## STATED GOAL
Rewrite everything from the line containing "Open the Purple Wireless Headphones item link" down to the line containing "Click the underlined", both included and requests kept, shifting each coordinate in the answers up by 109 and leaving all other numbers unchanged.

(Collection entries)
#####

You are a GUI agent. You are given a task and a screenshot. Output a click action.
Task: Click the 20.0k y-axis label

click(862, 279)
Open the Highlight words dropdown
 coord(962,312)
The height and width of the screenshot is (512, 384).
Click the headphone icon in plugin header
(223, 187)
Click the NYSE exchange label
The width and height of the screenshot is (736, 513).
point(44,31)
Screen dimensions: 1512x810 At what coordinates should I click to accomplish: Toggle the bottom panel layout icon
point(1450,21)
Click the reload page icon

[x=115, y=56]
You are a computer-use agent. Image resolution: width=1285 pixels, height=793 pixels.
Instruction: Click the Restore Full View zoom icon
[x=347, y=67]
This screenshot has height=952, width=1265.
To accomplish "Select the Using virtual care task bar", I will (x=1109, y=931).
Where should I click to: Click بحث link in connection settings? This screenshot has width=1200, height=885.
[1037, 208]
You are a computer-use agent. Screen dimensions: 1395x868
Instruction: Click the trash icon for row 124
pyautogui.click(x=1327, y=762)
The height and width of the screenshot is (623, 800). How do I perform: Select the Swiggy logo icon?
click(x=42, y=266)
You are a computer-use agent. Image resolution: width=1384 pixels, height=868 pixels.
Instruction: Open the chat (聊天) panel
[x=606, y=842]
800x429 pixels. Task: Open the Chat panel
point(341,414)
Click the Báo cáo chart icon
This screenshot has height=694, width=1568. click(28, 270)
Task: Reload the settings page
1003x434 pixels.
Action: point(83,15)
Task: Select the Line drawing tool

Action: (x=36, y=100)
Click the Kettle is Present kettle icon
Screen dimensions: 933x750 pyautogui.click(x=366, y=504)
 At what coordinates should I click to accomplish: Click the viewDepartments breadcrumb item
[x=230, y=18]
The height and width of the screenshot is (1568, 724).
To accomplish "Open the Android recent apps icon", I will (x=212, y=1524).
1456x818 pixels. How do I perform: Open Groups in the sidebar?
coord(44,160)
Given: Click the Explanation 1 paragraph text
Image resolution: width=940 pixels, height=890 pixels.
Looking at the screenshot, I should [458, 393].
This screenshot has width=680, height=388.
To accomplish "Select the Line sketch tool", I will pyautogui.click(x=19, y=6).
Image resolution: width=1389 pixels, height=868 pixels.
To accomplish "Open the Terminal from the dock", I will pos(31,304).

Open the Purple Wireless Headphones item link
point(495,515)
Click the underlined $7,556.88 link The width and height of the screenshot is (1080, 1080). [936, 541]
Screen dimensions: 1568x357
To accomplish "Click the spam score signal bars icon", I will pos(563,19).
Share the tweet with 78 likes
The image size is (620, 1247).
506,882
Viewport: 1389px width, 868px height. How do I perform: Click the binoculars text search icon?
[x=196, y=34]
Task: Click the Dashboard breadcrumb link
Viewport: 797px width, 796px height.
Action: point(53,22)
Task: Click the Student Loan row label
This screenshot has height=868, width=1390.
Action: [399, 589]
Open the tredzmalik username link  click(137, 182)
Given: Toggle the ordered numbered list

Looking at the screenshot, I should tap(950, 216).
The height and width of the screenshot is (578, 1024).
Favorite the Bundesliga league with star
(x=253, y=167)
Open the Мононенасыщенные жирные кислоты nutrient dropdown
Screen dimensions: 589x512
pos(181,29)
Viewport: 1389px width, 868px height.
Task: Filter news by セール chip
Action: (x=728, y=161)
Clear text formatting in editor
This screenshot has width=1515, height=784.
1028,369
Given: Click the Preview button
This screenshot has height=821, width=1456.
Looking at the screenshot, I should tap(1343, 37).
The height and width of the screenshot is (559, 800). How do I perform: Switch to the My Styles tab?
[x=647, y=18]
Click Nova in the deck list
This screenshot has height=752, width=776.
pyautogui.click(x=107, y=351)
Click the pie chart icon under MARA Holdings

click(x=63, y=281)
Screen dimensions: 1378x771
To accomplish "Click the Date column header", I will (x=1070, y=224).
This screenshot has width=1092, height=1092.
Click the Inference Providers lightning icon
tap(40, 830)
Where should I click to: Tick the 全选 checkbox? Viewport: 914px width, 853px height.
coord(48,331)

#####

## RESPONSE BELOW
Open the Purple Wireless Headphones item link
point(604,624)
Click the underlined $7,556.88 link The width and height of the screenshot is (1080, 1080). [1045, 650]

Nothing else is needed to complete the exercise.